Opioid analgesics have been a mainstay of pain treatment for centuries but over the past few decades, their overuse for both medical and non-medical reasons has led to what has been described in the popular press as a worldwide opioid epidemic, and by the USA Department of Health and Human Services as a public health emergency. The USA statistics are staggering; since 1999, the amount of prescription opioids sold to pharmacies, hospitals and doctor’s offices has quadrupled with no overall change in the amount of pain that American patients reported. Deaths from overdoses of prescription opioids such as oxycodone, hydrocodone and morphine have also quadrupled since 1999, with over 42,000 fatalities in 2016 alone. Opioid dependency is an important associated social and medical problem with 2.1 million people in the USA reporting an opioid use disorder in the same year.
Opioids are clearly efficacious and appropriately prescribed for acute pain but their use in chronic non-cancer pain is controversial with recent meta-analyses concluding that opioids alone are ineffective. NICE guidance for chronic pain states such as neuropathic pain indicates that opioids should not be used unless patients are individually advised by a pain specialist. The provision by the NHS of universally accessible pain management services with non-opioid strategies perhaps explains, in part, why opioid over-prescribing in the UK is not at the level of that in the USA.
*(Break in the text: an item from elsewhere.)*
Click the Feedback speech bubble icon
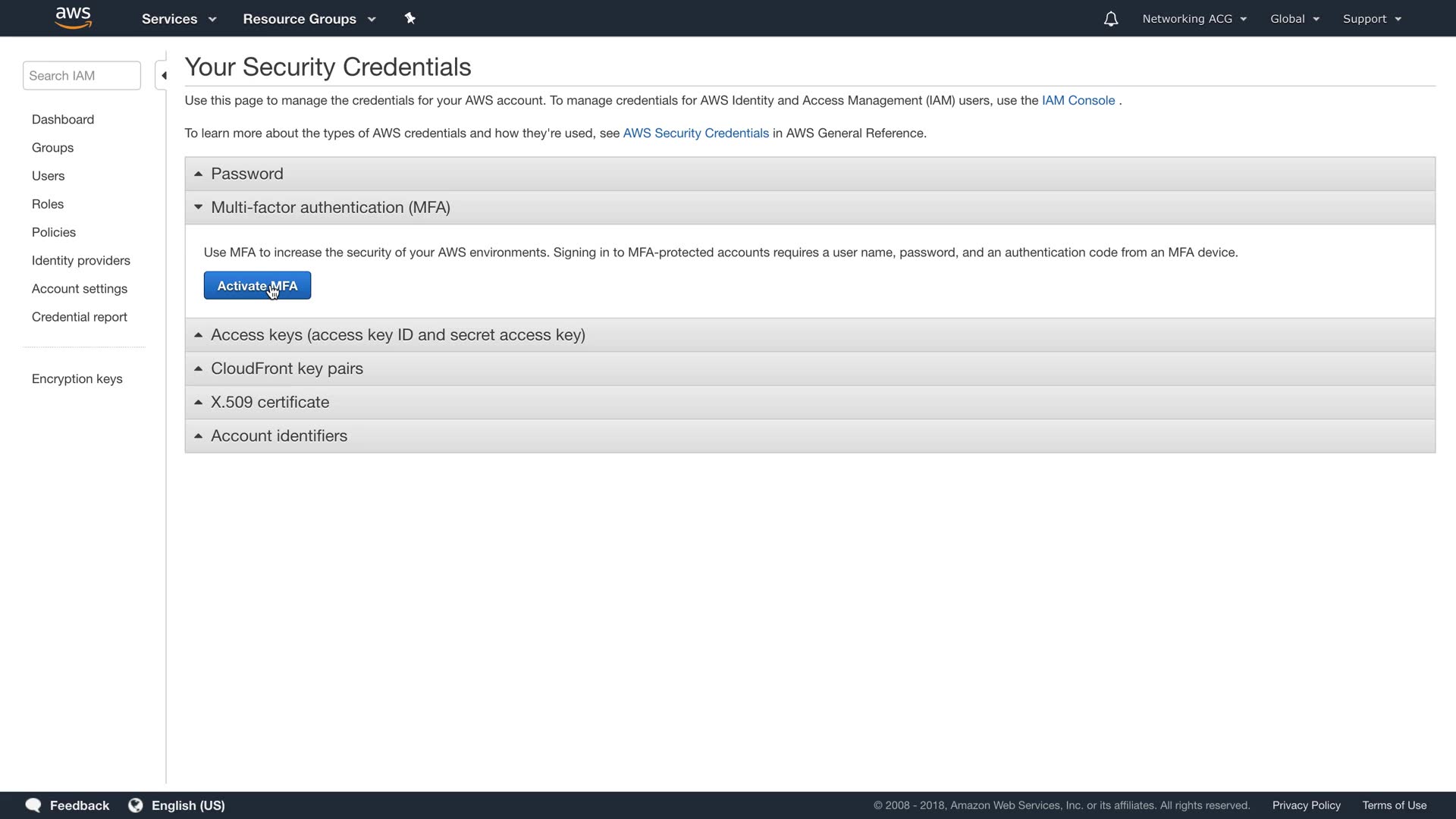point(33,805)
The commonly used opioid analgesics are poorly selective agonists of all three opioid receptors (μ, κ and δ) although, morphine, for example, is about 50 fold more potent at μ vs δ receptors. The well-known unwanted effects of morphine-like agonists including constipation, nausea, itching and potentially fatal respiratory depression are largely μ receptor-mediated as is the tendency to induce analgesic tolerance and physical/psychological dependence. Thus, maintaining a clinical balance between effective analgesia and adverse side effects with conventional opioids is extremely difficult.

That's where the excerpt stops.